> [Task objective] Transcribe every record below word for word.
(Entries provided begins)
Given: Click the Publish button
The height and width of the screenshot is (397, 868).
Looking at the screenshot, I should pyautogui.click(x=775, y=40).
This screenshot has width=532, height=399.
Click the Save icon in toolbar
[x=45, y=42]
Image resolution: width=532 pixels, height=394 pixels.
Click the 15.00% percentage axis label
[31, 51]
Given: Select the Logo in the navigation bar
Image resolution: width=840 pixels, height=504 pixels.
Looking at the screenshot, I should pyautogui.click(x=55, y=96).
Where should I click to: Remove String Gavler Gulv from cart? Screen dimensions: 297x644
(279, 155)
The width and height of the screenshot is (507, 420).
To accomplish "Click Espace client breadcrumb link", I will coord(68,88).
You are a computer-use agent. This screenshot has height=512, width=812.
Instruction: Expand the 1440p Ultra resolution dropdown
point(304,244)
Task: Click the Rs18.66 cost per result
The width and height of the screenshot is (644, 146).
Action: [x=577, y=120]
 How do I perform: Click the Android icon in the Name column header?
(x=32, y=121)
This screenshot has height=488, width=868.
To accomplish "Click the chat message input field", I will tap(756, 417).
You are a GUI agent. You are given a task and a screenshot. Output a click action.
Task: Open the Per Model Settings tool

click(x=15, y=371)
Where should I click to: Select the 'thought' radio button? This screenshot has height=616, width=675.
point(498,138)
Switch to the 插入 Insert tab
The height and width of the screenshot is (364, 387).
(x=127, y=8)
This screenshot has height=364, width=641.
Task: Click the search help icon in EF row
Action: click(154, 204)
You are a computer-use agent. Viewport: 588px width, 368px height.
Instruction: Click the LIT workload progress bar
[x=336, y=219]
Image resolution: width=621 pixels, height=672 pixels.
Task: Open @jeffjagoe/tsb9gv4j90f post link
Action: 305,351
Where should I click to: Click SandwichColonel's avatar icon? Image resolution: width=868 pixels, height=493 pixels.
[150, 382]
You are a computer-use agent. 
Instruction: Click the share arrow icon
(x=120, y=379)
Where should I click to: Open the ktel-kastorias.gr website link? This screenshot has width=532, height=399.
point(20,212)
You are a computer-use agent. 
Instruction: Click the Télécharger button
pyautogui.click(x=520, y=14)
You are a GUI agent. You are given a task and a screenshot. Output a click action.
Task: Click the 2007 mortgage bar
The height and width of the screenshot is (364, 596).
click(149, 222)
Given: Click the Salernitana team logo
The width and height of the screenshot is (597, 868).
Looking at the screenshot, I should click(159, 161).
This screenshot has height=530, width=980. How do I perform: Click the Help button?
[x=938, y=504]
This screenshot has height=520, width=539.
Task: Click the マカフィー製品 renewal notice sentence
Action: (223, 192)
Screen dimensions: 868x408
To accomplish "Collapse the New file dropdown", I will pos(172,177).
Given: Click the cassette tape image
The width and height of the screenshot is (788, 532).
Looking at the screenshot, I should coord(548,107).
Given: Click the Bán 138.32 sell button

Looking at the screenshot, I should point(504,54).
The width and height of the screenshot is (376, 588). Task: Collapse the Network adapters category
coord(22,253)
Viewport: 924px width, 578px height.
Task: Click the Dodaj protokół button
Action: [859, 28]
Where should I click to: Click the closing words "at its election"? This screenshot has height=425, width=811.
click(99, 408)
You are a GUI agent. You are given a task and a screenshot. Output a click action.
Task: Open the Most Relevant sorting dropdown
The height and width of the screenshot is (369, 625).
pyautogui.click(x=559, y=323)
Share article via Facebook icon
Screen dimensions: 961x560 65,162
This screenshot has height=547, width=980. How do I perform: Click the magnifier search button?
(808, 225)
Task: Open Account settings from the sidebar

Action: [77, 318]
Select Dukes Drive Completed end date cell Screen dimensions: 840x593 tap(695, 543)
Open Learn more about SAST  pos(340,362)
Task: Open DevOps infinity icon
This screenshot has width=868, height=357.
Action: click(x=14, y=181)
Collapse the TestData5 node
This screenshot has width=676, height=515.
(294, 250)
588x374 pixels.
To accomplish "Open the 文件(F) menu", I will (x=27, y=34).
(Entries provided ends)
> [Written response]
Given: Click the Publish button
The height and width of the screenshot is (397, 868).
Looking at the screenshot, I should pyautogui.click(x=775, y=40).
This screenshot has width=532, height=399.
Click the Save icon in toolbar
[x=45, y=42]
Image resolution: width=532 pixels, height=394 pixels.
Click the 15.00% percentage axis label
[31, 51]
Given: Select the Logo in the navigation bar
Image resolution: width=840 pixels, height=504 pixels.
Looking at the screenshot, I should pyautogui.click(x=55, y=96).
Where should I click to: Remove String Gavler Gulv from cart? Screen dimensions: 297x644
(279, 155)
The width and height of the screenshot is (507, 420).
To accomplish "Click Espace client breadcrumb link", I will coord(68,88).
You are a computer-use agent. This screenshot has height=512, width=812.
Instruction: Expand the 1440p Ultra resolution dropdown
point(304,244)
Task: Click the Rs18.66 cost per result
The width and height of the screenshot is (644, 146).
Action: [x=577, y=120]
 How do I perform: Click the Android icon in the Name column header?
(x=32, y=121)
This screenshot has height=488, width=868.
To accomplish "Click the chat message input field", I will tap(756, 417).
You are a GUI agent. You are given a task and a screenshot. Output a click action.
Task: Open the Per Model Settings tool

click(x=15, y=371)
Where should I click to: Select the 'thought' radio button? This screenshot has height=616, width=675.
point(498,138)
Switch to the 插入 Insert tab
The height and width of the screenshot is (364, 387).
(x=127, y=8)
This screenshot has height=364, width=641.
Task: Click the search help icon in EF row
Action: click(154, 204)
You are a computer-use agent. Viewport: 588px width, 368px height.
Instruction: Click the LIT workload progress bar
[x=336, y=219]
Image resolution: width=621 pixels, height=672 pixels.
Task: Open @jeffjagoe/tsb9gv4j90f post link
Action: 305,351
Where should I click to: Click SandwichColonel's avatar icon? Image resolution: width=868 pixels, height=493 pixels.
[150, 382]
You are a computer-use agent. 
Instruction: Click the share arrow icon
(x=120, y=379)
Where should I click to: Open the ktel-kastorias.gr website link? This screenshot has width=532, height=399.
point(20,212)
You are a computer-use agent. 
Instruction: Click the Télécharger button
pyautogui.click(x=520, y=14)
You are a GUI agent. You are given a task and a screenshot. Output a click action.
Task: Click the 2007 mortgage bar
The height and width of the screenshot is (364, 596).
click(149, 222)
Given: Click the Salernitana team logo
The width and height of the screenshot is (597, 868).
Looking at the screenshot, I should click(159, 161).
This screenshot has height=530, width=980. How do I perform: Click the Help button?
[x=938, y=504]
This screenshot has height=520, width=539.
Task: Click the マカフィー製品 renewal notice sentence
Action: (223, 192)
Screen dimensions: 868x408
To accomplish "Collapse the New file dropdown", I will pos(172,177).
Given: Click the cassette tape image
The width and height of the screenshot is (788, 532).
Looking at the screenshot, I should coord(548,107).
Given: Click the Bán 138.32 sell button

Looking at the screenshot, I should point(504,54).
The width and height of the screenshot is (376, 588). Task: Collapse the Network adapters category
coord(22,253)
Viewport: 924px width, 578px height.
Task: Click the Dodaj protokół button
Action: [859, 28]
Where should I click to: Click the closing words "at its election"? This screenshot has height=425, width=811.
click(99, 408)
You are a GUI agent. You are given a task and a screenshot. Output a click action.
Task: Open the Most Relevant sorting dropdown
The height and width of the screenshot is (369, 625).
pyautogui.click(x=559, y=323)
Share article via Facebook icon
Screen dimensions: 961x560 65,162
This screenshot has height=547, width=980. How do I perform: Click the magnifier search button?
(808, 225)
Task: Open Account settings from the sidebar

Action: [77, 318]
Select Dukes Drive Completed end date cell Screen dimensions: 840x593 tap(695, 543)
Open Learn more about SAST  pos(340,362)
Task: Open DevOps infinity icon
This screenshot has width=868, height=357.
Action: click(x=14, y=181)
Collapse the TestData5 node
This screenshot has width=676, height=515.
(294, 250)
588x374 pixels.
To accomplish "Open the 文件(F) menu", I will (x=27, y=34).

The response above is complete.